Copy the entire listing below line for line, with no changes.

##### Record set #####

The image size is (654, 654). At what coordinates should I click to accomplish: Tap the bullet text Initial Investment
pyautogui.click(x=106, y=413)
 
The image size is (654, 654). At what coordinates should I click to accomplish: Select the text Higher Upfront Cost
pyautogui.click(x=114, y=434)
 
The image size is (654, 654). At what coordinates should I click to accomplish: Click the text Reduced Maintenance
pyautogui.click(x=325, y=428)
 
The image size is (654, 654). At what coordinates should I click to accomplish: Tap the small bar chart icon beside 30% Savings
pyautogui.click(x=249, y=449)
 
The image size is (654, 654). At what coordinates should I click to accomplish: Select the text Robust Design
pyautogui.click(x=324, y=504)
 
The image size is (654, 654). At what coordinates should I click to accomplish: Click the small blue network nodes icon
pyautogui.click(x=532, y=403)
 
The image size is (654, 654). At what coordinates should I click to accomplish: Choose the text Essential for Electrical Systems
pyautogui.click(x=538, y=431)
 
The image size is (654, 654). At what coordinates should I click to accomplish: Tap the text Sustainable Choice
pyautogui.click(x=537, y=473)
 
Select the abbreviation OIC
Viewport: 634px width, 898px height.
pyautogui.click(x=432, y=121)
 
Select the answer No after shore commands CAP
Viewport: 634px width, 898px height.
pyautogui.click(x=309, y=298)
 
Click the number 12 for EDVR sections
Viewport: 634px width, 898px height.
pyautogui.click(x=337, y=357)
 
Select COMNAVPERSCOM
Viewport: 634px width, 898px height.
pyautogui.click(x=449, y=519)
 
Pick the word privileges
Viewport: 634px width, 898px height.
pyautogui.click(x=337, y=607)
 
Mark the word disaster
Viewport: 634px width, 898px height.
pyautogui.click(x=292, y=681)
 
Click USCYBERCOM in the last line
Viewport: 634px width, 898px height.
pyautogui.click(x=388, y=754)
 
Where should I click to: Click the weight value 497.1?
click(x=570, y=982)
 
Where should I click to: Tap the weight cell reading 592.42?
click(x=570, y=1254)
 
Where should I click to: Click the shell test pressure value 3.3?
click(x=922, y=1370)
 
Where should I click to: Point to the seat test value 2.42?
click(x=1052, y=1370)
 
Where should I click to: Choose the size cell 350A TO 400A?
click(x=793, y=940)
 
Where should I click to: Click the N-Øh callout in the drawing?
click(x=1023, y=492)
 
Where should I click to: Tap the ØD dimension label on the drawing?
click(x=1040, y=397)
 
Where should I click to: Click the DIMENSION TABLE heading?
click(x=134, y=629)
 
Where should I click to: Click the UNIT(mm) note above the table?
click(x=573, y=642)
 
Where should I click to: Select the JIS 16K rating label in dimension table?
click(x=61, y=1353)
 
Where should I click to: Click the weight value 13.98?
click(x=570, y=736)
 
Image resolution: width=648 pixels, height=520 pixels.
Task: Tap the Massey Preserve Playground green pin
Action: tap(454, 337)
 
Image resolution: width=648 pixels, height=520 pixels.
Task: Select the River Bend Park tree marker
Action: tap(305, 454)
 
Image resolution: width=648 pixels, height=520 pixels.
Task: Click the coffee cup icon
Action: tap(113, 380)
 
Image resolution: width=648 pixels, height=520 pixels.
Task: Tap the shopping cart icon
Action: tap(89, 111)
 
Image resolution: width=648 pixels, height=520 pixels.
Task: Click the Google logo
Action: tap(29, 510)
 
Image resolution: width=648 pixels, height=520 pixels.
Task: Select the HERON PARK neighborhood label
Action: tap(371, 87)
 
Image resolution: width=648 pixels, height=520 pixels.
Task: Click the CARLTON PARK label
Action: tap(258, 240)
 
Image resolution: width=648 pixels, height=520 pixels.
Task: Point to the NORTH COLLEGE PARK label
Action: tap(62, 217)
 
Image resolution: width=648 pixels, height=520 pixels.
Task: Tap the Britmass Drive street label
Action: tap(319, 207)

#####

Response:
The image size is (654, 654). At what coordinates should I click to accomplish: Tap the bullet text Initial Investment
pyautogui.click(x=106, y=413)
 
The image size is (654, 654). At what coordinates should I click to accomplish: Select the text Higher Upfront Cost
pyautogui.click(x=114, y=434)
 
The image size is (654, 654). At what coordinates should I click to accomplish: Click the text Reduced Maintenance
pyautogui.click(x=325, y=428)
 
The image size is (654, 654). At what coordinates should I click to accomplish: Tap the small bar chart icon beside 30% Savings
pyautogui.click(x=249, y=449)
 
The image size is (654, 654). At what coordinates should I click to accomplish: Select the text Robust Design
pyautogui.click(x=324, y=504)
 
The image size is (654, 654). At what coordinates should I click to accomplish: Click the small blue network nodes icon
pyautogui.click(x=532, y=403)
 
The image size is (654, 654). At what coordinates should I click to accomplish: Choose the text Essential for Electrical Systems
pyautogui.click(x=538, y=431)
 
The image size is (654, 654). At what coordinates should I click to accomplish: Tap the text Sustainable Choice
pyautogui.click(x=537, y=473)
 
Select the abbreviation OIC
Viewport: 634px width, 898px height.
pyautogui.click(x=432, y=121)
 
Select the answer No after shore commands CAP
Viewport: 634px width, 898px height.
pyautogui.click(x=309, y=298)
 
Click the number 12 for EDVR sections
Viewport: 634px width, 898px height.
pyautogui.click(x=337, y=357)
 
Select COMNAVPERSCOM
Viewport: 634px width, 898px height.
pyautogui.click(x=449, y=519)
 
Pick the word privileges
Viewport: 634px width, 898px height.
pyautogui.click(x=337, y=607)
 
Mark the word disaster
Viewport: 634px width, 898px height.
pyautogui.click(x=292, y=681)
 
Click USCYBERCOM in the last line
Viewport: 634px width, 898px height.
pyautogui.click(x=388, y=754)
 
Where should I click to: Click the weight value 497.1?
click(x=570, y=982)
 
Where should I click to: Tap the weight cell reading 592.42?
click(x=570, y=1254)
 
Where should I click to: Click the shell test pressure value 3.3?
click(x=922, y=1370)
 
Where should I click to: Point to the seat test value 2.42?
click(x=1052, y=1370)
 
Where should I click to: Choose the size cell 350A TO 400A?
click(x=793, y=940)
 
Where should I click to: Click the N-Øh callout in the drawing?
click(x=1023, y=492)
 
Where should I click to: Tap the ØD dimension label on the drawing?
click(x=1040, y=397)
 
Where should I click to: Click the DIMENSION TABLE heading?
click(x=134, y=629)
 
Where should I click to: Click the UNIT(mm) note above the table?
click(x=573, y=642)
 
Where should I click to: Select the JIS 16K rating label in dimension table?
click(x=61, y=1353)
 
Where should I click to: Click the weight value 13.98?
click(x=570, y=736)
 
Image resolution: width=648 pixels, height=520 pixels.
Task: Tap the Massey Preserve Playground green pin
Action: tap(454, 337)
 
Image resolution: width=648 pixels, height=520 pixels.
Task: Select the River Bend Park tree marker
Action: tap(305, 454)
 
Image resolution: width=648 pixels, height=520 pixels.
Task: Click the coffee cup icon
Action: tap(113, 380)
 
Image resolution: width=648 pixels, height=520 pixels.
Task: Tap the shopping cart icon
Action: tap(89, 111)
 
Image resolution: width=648 pixels, height=520 pixels.
Task: Click the Google logo
Action: tap(29, 510)
 
Image resolution: width=648 pixels, height=520 pixels.
Task: Select the HERON PARK neighborhood label
Action: tap(371, 87)
 
Image resolution: width=648 pixels, height=520 pixels.
Task: Click the CARLTON PARK label
Action: tap(258, 240)
 
Image resolution: width=648 pixels, height=520 pixels.
Task: Point to the NORTH COLLEGE PARK label
Action: tap(62, 217)
 
Image resolution: width=648 pixels, height=520 pixels.
Task: Tap the Britmass Drive street label
Action: tap(319, 207)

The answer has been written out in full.